» **Activity**
Transcribe, word for word and with nothing extra, the line containing "Italian Christmas Eve: The" and each line that comes after it in the entries.

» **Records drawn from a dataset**
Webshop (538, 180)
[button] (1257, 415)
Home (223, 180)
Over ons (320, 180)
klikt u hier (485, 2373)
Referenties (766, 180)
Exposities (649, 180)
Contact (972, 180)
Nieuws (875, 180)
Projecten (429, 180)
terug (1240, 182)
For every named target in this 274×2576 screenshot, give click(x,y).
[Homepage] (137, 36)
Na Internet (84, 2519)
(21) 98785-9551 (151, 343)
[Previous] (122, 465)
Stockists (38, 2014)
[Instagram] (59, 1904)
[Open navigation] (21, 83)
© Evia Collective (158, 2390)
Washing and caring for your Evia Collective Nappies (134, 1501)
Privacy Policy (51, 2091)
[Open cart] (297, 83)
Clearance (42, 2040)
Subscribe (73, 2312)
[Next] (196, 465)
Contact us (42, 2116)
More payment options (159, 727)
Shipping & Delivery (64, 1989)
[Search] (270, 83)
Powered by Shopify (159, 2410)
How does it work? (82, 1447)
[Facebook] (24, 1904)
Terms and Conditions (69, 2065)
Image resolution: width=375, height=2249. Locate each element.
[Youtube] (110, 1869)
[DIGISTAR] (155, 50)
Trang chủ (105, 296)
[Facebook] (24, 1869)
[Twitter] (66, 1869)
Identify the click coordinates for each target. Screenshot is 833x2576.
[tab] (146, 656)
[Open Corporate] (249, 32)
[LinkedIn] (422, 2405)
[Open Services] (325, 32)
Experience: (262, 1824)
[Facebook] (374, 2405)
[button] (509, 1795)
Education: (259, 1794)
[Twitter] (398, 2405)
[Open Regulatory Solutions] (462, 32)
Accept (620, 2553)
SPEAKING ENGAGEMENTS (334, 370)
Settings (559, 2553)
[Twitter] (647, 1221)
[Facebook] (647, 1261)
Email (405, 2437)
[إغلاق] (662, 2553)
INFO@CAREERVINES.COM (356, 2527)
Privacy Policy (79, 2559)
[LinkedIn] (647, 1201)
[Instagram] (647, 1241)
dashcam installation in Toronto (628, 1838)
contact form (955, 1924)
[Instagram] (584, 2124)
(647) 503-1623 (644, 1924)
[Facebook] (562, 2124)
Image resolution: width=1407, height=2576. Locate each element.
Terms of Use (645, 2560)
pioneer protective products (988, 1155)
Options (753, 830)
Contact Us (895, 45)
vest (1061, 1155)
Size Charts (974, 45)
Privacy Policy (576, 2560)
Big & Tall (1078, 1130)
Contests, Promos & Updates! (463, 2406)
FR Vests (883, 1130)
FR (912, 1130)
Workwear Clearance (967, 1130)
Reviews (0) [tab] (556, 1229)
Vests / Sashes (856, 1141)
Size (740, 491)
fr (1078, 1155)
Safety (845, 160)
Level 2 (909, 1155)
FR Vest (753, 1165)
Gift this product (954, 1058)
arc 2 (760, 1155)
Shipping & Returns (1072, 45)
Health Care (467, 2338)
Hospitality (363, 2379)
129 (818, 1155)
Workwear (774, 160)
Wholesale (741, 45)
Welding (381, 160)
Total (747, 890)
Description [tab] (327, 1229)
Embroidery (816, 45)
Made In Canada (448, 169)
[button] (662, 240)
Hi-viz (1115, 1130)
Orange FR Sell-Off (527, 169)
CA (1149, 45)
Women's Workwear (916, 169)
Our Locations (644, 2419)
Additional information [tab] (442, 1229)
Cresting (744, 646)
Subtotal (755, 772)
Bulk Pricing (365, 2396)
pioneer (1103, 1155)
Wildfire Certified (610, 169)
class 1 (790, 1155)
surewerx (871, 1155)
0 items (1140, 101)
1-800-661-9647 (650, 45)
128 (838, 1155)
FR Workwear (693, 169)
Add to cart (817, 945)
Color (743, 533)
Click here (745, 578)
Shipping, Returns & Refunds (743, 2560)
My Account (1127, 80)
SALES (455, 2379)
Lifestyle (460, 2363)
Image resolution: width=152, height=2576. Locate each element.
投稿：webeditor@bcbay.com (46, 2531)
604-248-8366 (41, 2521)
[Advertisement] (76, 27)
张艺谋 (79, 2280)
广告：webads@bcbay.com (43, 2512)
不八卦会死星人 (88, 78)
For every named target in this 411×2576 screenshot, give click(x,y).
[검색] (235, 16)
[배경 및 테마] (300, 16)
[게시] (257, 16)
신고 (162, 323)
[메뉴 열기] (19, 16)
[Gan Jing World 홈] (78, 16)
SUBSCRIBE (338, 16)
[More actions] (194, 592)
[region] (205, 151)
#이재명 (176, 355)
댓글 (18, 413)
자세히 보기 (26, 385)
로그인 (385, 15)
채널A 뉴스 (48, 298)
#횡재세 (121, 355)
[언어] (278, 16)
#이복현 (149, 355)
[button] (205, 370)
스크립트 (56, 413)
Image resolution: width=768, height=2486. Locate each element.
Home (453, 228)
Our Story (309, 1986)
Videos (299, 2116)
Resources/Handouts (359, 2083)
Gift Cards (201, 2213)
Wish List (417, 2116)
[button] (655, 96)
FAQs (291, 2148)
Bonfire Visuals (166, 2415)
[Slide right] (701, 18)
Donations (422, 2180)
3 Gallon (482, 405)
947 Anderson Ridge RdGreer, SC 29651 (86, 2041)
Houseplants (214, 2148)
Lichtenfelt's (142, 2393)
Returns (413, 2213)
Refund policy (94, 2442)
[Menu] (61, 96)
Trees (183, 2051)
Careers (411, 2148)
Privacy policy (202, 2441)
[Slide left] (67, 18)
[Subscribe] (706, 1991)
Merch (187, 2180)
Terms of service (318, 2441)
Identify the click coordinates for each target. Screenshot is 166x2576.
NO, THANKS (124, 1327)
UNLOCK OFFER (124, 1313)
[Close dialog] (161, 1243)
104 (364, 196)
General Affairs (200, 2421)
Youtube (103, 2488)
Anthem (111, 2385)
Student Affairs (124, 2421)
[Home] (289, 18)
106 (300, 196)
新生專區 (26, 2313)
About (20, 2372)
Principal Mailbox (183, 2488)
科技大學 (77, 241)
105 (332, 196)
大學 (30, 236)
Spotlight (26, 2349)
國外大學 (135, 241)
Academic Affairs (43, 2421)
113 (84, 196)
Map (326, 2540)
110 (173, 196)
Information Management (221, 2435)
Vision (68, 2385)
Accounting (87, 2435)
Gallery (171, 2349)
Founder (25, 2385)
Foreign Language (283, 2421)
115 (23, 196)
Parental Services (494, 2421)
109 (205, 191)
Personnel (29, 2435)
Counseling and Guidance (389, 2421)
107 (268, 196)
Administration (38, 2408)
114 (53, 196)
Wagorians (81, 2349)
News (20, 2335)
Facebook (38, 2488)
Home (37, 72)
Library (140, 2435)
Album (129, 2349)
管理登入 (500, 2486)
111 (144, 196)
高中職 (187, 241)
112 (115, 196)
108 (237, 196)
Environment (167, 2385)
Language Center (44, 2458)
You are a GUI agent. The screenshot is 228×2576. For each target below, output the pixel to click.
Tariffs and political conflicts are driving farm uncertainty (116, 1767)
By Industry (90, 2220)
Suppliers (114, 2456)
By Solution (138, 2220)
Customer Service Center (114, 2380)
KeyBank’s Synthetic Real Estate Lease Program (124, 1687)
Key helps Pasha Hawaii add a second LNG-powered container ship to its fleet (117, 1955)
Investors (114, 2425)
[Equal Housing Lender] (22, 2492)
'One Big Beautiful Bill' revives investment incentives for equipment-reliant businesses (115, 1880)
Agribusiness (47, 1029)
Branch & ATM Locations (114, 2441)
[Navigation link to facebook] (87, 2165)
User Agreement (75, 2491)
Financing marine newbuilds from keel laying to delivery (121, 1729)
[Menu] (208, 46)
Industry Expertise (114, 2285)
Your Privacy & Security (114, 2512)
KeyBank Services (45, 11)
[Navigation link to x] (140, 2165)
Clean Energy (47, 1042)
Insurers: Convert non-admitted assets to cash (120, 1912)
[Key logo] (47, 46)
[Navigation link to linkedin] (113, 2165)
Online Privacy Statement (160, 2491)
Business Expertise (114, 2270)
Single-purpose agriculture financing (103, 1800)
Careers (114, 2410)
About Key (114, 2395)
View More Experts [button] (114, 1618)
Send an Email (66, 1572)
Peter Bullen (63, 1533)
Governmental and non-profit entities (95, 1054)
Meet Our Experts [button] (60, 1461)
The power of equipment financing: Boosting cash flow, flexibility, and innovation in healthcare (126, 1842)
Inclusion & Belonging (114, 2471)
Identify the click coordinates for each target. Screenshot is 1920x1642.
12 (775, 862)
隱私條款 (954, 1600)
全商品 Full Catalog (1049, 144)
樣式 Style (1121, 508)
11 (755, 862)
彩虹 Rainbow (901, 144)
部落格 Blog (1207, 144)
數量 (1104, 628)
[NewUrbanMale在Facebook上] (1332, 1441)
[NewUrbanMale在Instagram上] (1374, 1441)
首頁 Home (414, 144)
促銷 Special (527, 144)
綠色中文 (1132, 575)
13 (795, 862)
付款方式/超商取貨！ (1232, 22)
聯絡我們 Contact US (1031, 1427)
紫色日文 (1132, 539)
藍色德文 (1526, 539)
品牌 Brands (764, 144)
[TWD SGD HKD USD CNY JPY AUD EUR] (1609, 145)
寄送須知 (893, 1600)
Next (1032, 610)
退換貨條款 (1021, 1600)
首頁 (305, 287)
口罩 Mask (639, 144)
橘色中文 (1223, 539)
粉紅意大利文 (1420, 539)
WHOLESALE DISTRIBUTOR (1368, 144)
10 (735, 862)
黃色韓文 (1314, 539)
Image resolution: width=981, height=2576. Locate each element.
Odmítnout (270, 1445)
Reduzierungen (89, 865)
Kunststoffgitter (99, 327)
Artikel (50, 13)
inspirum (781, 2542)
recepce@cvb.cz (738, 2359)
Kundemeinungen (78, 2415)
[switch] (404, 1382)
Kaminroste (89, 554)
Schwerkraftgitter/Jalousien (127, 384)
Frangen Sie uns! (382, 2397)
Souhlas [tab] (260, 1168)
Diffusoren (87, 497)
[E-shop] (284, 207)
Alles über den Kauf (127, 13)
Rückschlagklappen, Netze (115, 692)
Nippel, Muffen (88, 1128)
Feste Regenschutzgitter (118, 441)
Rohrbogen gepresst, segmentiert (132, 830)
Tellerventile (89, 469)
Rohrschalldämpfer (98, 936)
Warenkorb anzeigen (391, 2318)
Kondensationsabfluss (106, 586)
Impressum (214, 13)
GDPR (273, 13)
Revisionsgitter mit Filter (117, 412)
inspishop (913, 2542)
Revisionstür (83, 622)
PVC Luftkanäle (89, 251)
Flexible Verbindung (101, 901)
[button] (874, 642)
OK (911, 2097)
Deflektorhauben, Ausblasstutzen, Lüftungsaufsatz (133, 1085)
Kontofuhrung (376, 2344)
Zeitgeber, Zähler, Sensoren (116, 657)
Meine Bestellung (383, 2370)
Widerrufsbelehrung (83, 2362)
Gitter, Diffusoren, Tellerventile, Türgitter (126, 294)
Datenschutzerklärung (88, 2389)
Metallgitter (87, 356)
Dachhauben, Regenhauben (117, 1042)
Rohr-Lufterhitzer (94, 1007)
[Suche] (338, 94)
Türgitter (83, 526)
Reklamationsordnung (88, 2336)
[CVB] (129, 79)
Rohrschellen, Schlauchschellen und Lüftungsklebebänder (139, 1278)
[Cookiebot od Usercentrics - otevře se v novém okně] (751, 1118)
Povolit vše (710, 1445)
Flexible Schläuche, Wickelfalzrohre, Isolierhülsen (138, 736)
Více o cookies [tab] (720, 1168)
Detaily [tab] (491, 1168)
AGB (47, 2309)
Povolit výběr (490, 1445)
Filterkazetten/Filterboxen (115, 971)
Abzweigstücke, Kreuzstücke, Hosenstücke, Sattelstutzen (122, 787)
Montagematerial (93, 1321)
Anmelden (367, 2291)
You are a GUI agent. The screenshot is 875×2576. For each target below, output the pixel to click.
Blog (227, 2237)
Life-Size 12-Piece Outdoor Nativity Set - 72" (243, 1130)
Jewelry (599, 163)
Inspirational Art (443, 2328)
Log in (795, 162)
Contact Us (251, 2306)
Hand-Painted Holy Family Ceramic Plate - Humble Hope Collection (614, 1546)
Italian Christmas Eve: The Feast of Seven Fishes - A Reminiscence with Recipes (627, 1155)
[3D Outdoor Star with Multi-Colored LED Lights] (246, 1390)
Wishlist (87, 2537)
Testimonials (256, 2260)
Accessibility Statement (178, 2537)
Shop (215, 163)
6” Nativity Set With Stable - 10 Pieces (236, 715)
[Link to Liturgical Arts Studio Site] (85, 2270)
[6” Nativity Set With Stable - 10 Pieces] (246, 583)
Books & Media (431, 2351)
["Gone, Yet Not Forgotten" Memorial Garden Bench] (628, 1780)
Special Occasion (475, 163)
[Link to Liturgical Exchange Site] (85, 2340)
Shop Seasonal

» **Expected output**
Italian Christmas Eve: The Feast of Seven Fishes - A Reminiscence with Recipes (627, 1155)
[3D Outdoor Star with Multi-Colored LED Lights] (246, 1390)
Wishlist (87, 2537)
Testimonials (256, 2260)
Accessibility Statement (178, 2537)
Shop (215, 163)
6” Nativity Set With Stable - 10 Pieces (236, 715)
[Link to Liturgical Arts Studio Site] (85, 2270)
[6” Nativity Set With Stable - 10 Pieces] (246, 583)
Books & Media (431, 2351)
["Gone, Yet Not Forgotten" Memorial Garden Bench] (628, 1780)
Special Occasion (475, 163)
[Link to Liturgical Exchange Site] (85, 2340)
Shop Seasonal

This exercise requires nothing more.